Contaminação por Coronavírus deve ser enquadrada como Doença Ocupacional, para profissionais na linha de frente

 

O SERGS alerta enfermeiros(as) de todo o RS que estão na linha de frente do atendimento do Coronavírus sobre o possível enquadramento de possíveis contaminações como Doença Ocupacional e o afastamento dos casos suspeitos ou confirmados como Afastamento por Acidente de Trabalho.

Conforme a assessoria jurídica do sindicato, a superexposição dos profissionais e a falta de EPI´s pode ser considerada Doença Ocupacional. “Não há como isentar o empregador do dano causado”, explica a advogada Mari Agazzi, do escritório Paese, Ferreira e Advogados Associados, que presta assessoria ao SERGS para as ações na capital.
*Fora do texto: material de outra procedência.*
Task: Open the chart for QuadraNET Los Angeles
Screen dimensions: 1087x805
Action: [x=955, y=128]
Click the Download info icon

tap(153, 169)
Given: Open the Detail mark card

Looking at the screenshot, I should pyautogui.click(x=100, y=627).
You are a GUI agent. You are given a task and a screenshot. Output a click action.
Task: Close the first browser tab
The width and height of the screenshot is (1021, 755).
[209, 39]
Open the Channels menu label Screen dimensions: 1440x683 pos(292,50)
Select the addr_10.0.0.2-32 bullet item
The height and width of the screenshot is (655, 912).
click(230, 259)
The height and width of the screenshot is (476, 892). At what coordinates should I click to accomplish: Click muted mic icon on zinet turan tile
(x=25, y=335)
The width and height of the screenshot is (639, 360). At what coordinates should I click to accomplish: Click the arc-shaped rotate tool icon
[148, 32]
A assessora jurídica explica que está comprovado que na Itália mais de 5000 trabalhadores da saúde já foram contaminados e isso acontece em função da vulnerabilidade destes profissionais. “A contaminação entre profissionais da saúde não se restringe a grupos de risco e está presente em todas as faixas etárias”, complementa Agazzi.

O SERGS e os demais sindicatos da área da saúde, juntamente com suas assessorias jurídicas, estarão questionando a MP 927, em seu 29º artigo, que desobriga os empregadores da responsabilidade de contaminação pelo coronavírus como doença ocupacional.

Esse artigo é totalmente contrário às demais legislações referentes a doenças ocupacionais e saúde dos trabalhadores.

Da mesma forma, as entidades sindicais estão exigindo que qualquer afastamento por suspeita ou confirmação de contaminação seja configurado como Afastamento por Acidente de Trabalho.

“O SERGS está acompanhando todos os casos de afastamento que estão ocorrendo entre os profissionais da saúde no RS e apoiará os colegas na busca por seus devidos direitos”, afirma a presidente Cláudia Franco.